_Exercise instructions_
Rewrite the lines below as a numbered list, skipping any blank lines.
--*--
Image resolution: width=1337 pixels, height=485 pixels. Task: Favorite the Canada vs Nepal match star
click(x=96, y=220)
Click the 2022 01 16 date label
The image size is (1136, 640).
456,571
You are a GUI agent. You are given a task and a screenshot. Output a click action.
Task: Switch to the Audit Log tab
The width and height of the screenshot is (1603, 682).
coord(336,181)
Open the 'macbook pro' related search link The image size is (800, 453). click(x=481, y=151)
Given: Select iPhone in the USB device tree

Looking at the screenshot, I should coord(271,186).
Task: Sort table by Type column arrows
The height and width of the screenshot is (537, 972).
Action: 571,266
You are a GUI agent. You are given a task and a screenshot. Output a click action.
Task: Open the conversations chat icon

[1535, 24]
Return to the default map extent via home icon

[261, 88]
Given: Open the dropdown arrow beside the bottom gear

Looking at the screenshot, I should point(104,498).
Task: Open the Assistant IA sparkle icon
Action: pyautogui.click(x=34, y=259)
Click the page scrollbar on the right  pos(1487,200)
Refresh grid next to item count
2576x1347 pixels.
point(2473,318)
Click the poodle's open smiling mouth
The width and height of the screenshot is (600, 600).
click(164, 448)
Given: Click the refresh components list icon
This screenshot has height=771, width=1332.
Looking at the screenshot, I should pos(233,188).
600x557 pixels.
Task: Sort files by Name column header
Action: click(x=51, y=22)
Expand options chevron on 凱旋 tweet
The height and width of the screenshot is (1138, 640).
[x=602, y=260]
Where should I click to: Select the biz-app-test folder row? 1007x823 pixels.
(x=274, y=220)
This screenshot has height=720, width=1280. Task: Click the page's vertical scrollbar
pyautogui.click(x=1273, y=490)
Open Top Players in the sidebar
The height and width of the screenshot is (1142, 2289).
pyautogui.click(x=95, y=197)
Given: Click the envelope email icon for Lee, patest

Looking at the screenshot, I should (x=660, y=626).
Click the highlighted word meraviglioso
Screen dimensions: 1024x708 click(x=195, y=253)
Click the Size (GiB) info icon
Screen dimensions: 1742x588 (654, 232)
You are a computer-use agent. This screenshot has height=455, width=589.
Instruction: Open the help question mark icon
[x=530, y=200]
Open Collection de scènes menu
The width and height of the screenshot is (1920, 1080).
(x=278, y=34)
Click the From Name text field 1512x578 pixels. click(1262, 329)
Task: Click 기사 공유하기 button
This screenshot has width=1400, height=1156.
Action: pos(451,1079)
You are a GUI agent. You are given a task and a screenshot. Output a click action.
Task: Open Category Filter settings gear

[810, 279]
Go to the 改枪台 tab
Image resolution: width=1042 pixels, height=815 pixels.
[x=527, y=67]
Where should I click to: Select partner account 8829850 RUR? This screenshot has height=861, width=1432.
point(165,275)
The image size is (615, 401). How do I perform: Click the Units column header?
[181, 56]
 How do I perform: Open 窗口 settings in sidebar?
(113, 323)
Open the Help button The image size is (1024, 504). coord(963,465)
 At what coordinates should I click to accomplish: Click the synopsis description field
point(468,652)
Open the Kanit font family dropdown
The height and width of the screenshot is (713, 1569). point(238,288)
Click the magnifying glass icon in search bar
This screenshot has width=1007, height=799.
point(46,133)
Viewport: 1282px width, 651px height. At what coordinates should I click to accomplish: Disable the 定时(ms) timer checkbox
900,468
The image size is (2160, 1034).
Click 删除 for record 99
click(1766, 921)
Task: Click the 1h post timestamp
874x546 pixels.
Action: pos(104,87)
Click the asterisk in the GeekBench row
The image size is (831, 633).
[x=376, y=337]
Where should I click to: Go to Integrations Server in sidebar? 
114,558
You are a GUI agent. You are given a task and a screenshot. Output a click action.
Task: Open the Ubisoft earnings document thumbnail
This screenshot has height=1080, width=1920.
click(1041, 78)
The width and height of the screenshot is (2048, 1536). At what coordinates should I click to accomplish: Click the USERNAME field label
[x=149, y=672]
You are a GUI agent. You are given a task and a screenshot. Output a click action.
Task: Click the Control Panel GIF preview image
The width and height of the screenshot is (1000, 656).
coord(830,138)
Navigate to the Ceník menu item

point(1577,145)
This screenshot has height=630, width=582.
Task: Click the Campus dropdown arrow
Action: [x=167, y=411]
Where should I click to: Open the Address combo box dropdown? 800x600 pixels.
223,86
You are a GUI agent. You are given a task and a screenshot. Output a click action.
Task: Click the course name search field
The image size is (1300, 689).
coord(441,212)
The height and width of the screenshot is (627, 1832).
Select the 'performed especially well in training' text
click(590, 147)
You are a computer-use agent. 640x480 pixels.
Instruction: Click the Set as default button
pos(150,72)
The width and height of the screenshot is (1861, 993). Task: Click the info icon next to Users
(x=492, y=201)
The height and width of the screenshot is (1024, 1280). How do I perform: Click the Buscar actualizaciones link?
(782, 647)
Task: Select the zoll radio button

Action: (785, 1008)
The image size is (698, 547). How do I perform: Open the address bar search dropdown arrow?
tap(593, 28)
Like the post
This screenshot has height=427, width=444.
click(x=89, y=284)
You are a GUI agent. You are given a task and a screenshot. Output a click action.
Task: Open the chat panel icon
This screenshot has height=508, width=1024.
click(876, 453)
--*--
_Exercise answer_
1. Image resolution: width=1337 pixels, height=485 pixels. Task: Favorite the Canada vs Nepal match star
2. click(x=96, y=220)
3. Click the 2022 01 16 date label
4. The image size is (1136, 640).
5. 456,571
6. You are a GUI agent. You are given a task and a screenshot. Output a click action.
7. Task: Switch to the Audit Log tab
8. The width and height of the screenshot is (1603, 682).
9. coord(336,181)
10. Open the 'macbook pro' related search link The image size is (800, 453). click(x=481, y=151)
11. Given: Select iPhone in the USB device tree
12. Looking at the screenshot, I should coord(271,186).
13. Task: Sort table by Type column arrows
14. The height and width of the screenshot is (537, 972).
15. Action: 571,266
16. You are a GUI agent. You are given a task and a screenshot. Output a click action.
17. Task: Open the conversations chat icon
18. [1535, 24]
19. Return to the default map extent via home icon
20. [261, 88]
21. Given: Open the dropdown arrow beside the bottom gear
22. Looking at the screenshot, I should point(104,498).
23. Task: Open the Assistant IA sparkle icon
24. Action: pyautogui.click(x=34, y=259)
25. Click the page scrollbar on the right  pos(1487,200)
26. Refresh grid next to item count
27. 2576x1347 pixels.
28. point(2473,318)
29. Click the poodle's open smiling mouth
30. The width and height of the screenshot is (600, 600).
31. click(164, 448)
32. Given: Click the refresh components list icon
33. This screenshot has height=771, width=1332.
34. Looking at the screenshot, I should pos(233,188).
35. 600x557 pixels.
36. Task: Sort files by Name column header
37. Action: click(x=51, y=22)
38. Expand options chevron on 凱旋 tweet
39. The height and width of the screenshot is (1138, 640).
40. [x=602, y=260]
41. Where should I click to: Select the biz-app-test folder row? 1007x823 pixels.
42. (x=274, y=220)
43. This screenshot has height=720, width=1280. Task: Click the page's vertical scrollbar
44. pyautogui.click(x=1273, y=490)
45. Open Top Players in the sidebar
46. The height and width of the screenshot is (1142, 2289).
47. pyautogui.click(x=95, y=197)
48. Given: Click the envelope email icon for Lee, patest
49. Looking at the screenshot, I should (x=660, y=626).
50. Click the highlighted word meraviglioso
51. Screen dimensions: 1024x708 click(x=195, y=253)
52. Click the Size (GiB) info icon
53. Screen dimensions: 1742x588 (654, 232)
54. You are a computer-use agent. This screenshot has height=455, width=589.
55. Instruction: Open the help question mark icon
56. [x=530, y=200]
57. Open Collection de scènes menu
58. The width and height of the screenshot is (1920, 1080).
59. (x=278, y=34)
60. Click the From Name text field 1512x578 pixels. click(1262, 329)
61. Task: Click 기사 공유하기 button
62. This screenshot has width=1400, height=1156.
63. Action: pos(451,1079)
64. You are a GUI agent. You are given a task and a screenshot. Output a click action.
65. Task: Open Category Filter settings gear
66. [810, 279]
67. Go to the 改枪台 tab
68. Image resolution: width=1042 pixels, height=815 pixels.
69. [x=527, y=67]
70. Where should I click to: Select partner account 8829850 RUR? This screenshot has height=861, width=1432.
71. point(165,275)
72. The image size is (615, 401). How do I perform: Click the Units column header?
73. [181, 56]
74.  How do I perform: Open 窗口 settings in sidebar?
75. (113, 323)
76. Open the Help button The image size is (1024, 504). coord(963,465)
77.  At what coordinates should I click to accomplish: Click the synopsis description field
78. point(468,652)
79. Open the Kanit font family dropdown
80. The height and width of the screenshot is (713, 1569). point(238,288)
81. Click the magnifying glass icon in search bar
82. This screenshot has width=1007, height=799.
83. point(46,133)
84. Viewport: 1282px width, 651px height. At what coordinates should I click to accomplish: Disable the 定时(ms) timer checkbox
85. 900,468
86. The image size is (2160, 1034).
87. Click 删除 for record 99
88. click(1766, 921)
89. Task: Click the 1h post timestamp
90. 874x546 pixels.
91. Action: pos(104,87)
92. Click the asterisk in the GeekBench row
93. The image size is (831, 633).
94. [x=376, y=337]
95. Where should I click to: Go to Integrations Server in sidebar? 
96. 114,558
97. You are a GUI agent. You are given a task and a screenshot. Output a click action.
98. Task: Open the Ubisoft earnings document thumbnail
99. This screenshot has height=1080, width=1920.
100. click(1041, 78)
101. The width and height of the screenshot is (2048, 1536). At what coordinates should I click to accomplish: Click the USERNAME field label
102. [x=149, y=672]
103. You are a GUI agent. You are given a task and a screenshot. Output a click action.
104. Task: Click the Control Panel GIF preview image
105. The width and height of the screenshot is (1000, 656).
106. coord(830,138)
107. Navigate to the Ceník menu item
108. point(1577,145)
109. This screenshot has height=630, width=582.
110. Task: Click the Campus dropdown arrow
111. Action: [x=167, y=411]
112. Where should I click to: Open the Address combo box dropdown? 800x600 pixels.
113. 223,86
114. You are a GUI agent. You are given a task and a screenshot. Output a click action.
115. Task: Click the course name search field
116. The image size is (1300, 689).
117. coord(441,212)
118. The height and width of the screenshot is (627, 1832).
119. Select the 'performed especially well in training' text
120. click(590, 147)
121. You are a computer-use agent. 640x480 pixels.
122. Instruction: Click the Set as default button
123. pos(150,72)
124. The width and height of the screenshot is (1861, 993). Task: Click the info icon next to Users
125. (x=492, y=201)
126. The height and width of the screenshot is (1024, 1280). How do I perform: Click the Buscar actualizaciones link?
127. (782, 647)
128. Task: Select the zoll radio button
129. Action: (785, 1008)
130. The image size is (698, 547). How do I perform: Open the address bar search dropdown arrow?
131. tap(593, 28)
132. Like the post
133. This screenshot has height=427, width=444.
134. click(x=89, y=284)
135. You are a GUI agent. You are given a task and a screenshot. Output a click action.
136. Task: Open the chat panel icon
137. This screenshot has height=508, width=1024.
138. click(876, 453)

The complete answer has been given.